Porto Rico divenne “Stato libero” associato agli USA, ma non incorporato, con un governatore nominato dal presidente americano. Le forze indipendentiste delle Filippine furono ridotte all’impotenza nel 1902, e quel territorio ‘incorporato’ negli Stati Uniti. Fu nominato un governatore americano e un contingente di truppe federali rimase a presidiare le innumerevoli isole dell’arcipelago.
Il Senato degli Stati Uniti tergiversò parecchio prima di ratificare il trattato di Parigi, poiché l’annessione dei territori produceva anche una questione relativa al diritto di cittadinanza americana da accordare o meno alle popolazioni residenti; senza dimenticare la problematica dell’eventuale applicazione delle tariffe doganali sui prodotti importati da questi paesi.

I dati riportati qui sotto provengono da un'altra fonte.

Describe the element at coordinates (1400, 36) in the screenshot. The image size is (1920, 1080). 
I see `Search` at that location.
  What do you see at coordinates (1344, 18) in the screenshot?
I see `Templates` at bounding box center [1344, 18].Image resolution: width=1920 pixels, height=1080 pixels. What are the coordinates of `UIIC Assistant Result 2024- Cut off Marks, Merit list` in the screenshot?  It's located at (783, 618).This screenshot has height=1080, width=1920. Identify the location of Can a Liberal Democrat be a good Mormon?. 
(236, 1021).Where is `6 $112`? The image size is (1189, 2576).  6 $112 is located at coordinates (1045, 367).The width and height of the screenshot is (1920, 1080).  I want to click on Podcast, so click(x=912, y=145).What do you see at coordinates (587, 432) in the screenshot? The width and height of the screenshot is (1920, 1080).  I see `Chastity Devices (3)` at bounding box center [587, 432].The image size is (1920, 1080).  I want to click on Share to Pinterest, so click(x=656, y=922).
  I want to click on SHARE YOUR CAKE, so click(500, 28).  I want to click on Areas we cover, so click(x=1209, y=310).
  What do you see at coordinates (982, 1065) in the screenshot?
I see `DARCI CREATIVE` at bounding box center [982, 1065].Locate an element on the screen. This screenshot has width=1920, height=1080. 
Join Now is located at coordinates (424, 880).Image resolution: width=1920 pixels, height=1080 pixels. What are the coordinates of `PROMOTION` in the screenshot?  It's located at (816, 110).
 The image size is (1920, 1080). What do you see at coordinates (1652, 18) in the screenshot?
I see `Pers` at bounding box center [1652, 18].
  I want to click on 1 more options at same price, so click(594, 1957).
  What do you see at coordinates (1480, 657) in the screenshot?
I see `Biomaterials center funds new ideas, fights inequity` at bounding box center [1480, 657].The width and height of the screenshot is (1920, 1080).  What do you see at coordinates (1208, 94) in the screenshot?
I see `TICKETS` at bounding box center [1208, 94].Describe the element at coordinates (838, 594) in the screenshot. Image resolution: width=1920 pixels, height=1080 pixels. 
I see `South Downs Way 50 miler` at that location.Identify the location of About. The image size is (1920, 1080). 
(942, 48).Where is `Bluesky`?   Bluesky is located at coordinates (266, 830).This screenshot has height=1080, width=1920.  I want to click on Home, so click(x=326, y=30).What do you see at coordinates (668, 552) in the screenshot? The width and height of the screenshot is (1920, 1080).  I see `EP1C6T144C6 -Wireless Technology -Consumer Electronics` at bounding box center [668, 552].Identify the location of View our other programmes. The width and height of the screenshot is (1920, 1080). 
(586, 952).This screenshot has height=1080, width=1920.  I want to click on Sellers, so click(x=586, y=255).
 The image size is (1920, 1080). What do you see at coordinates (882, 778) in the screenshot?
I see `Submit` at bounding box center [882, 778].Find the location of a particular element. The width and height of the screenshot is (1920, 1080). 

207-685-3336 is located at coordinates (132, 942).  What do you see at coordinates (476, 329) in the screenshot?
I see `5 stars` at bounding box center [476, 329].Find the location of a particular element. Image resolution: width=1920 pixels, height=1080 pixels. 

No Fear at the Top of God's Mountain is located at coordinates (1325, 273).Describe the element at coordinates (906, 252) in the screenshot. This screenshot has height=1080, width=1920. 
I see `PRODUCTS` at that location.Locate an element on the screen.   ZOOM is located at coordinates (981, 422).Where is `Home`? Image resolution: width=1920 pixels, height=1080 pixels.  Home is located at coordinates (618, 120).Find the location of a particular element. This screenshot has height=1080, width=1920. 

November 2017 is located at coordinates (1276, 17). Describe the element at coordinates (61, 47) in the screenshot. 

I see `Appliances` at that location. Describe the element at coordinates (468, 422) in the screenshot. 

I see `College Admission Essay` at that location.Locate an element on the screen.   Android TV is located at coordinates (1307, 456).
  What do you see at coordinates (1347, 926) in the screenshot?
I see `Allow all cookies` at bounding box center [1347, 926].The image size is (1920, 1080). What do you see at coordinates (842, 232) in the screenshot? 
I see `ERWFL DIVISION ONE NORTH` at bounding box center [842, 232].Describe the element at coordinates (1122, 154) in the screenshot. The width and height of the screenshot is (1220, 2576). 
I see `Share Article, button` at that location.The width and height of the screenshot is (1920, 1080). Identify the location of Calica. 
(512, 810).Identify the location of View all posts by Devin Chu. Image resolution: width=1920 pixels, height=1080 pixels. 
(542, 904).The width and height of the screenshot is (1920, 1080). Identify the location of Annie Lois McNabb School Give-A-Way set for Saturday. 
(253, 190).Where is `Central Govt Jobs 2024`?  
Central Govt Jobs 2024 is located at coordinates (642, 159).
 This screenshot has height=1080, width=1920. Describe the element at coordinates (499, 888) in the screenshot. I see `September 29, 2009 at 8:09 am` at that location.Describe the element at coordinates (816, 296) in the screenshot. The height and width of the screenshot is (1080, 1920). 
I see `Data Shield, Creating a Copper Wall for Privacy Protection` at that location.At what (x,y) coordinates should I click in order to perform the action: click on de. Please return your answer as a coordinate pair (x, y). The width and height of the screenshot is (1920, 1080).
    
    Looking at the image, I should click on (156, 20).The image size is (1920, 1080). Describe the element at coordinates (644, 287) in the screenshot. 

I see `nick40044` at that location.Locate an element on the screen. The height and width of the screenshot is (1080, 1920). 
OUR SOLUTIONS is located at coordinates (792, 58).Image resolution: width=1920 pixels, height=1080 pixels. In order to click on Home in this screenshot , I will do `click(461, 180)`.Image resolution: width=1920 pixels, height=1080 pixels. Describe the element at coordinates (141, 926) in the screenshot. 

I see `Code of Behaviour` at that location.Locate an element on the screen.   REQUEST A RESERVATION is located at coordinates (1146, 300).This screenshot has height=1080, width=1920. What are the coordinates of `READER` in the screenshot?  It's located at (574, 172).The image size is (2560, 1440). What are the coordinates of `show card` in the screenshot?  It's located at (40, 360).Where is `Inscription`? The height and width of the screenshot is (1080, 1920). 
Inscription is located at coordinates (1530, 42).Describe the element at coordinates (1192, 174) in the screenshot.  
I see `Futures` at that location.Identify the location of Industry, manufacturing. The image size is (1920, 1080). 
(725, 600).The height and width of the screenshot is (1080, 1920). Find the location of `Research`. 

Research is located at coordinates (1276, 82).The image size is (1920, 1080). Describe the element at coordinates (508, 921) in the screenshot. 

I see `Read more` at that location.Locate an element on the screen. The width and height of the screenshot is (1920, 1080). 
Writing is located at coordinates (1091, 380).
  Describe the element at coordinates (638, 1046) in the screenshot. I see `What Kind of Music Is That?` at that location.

Alla fine della guerra, le truppe statunitensi occuparono Cuba fino al 1902, ma non ci fu nessuna annessione agli Stati Uniti. Tuttavia, con l’emendamento Platt del 1901, che andava a sostituire il precedente, si stabilirono le condizioni necessarie per il ritiro del contingente d’occupazione. Le nuove disposizioni, integrate anche nella costituzione dell’assemblea costituente isolana, prescrivevano restrizioni alla libertà finanziaria del governo di Cuba, riservandosi la facoltà di intervenire negli affari interni dell’isola. Allo stesso tempo, si decretava la creazione di una base navale nella Baia di Guantánamo e la possibilità di disporre di depositi di combustibile. Stante i continui subbugli degli isolani, il contingente americano rimase lì per altri trent’anni…
Gli Stati Uniti, nel 1898, avevano annesso anche le Isole Hawaii, da quel momento considerate ‘territorio’ soggetto alla giurisdizione e sovranità dell’Unione, poiché vi operavano da qualche tempo influenti possidenti statunitensi. Sull’isola, che diventerà Stato federato solo nel 1959, si erano originati, infatti, alcuni colpi di stato e, per evitare le ingerenze di altre potenze straniere, gli USA la occuparono militarmente. Il potere sottratto agli indigeni fu affidato a un presidente fantoccio, che già curava gli interessi americani nell’arcipelago.
Nacquero così i primi avamposti strategici che permisero agli Stati Uniti, innanzitutto, di aprire nuove vie commerciali per l’America Latina e l’Asia, ma anche di imporsi finalmente come potenza militare sul mare al pari di Gran Bretagna e Francia.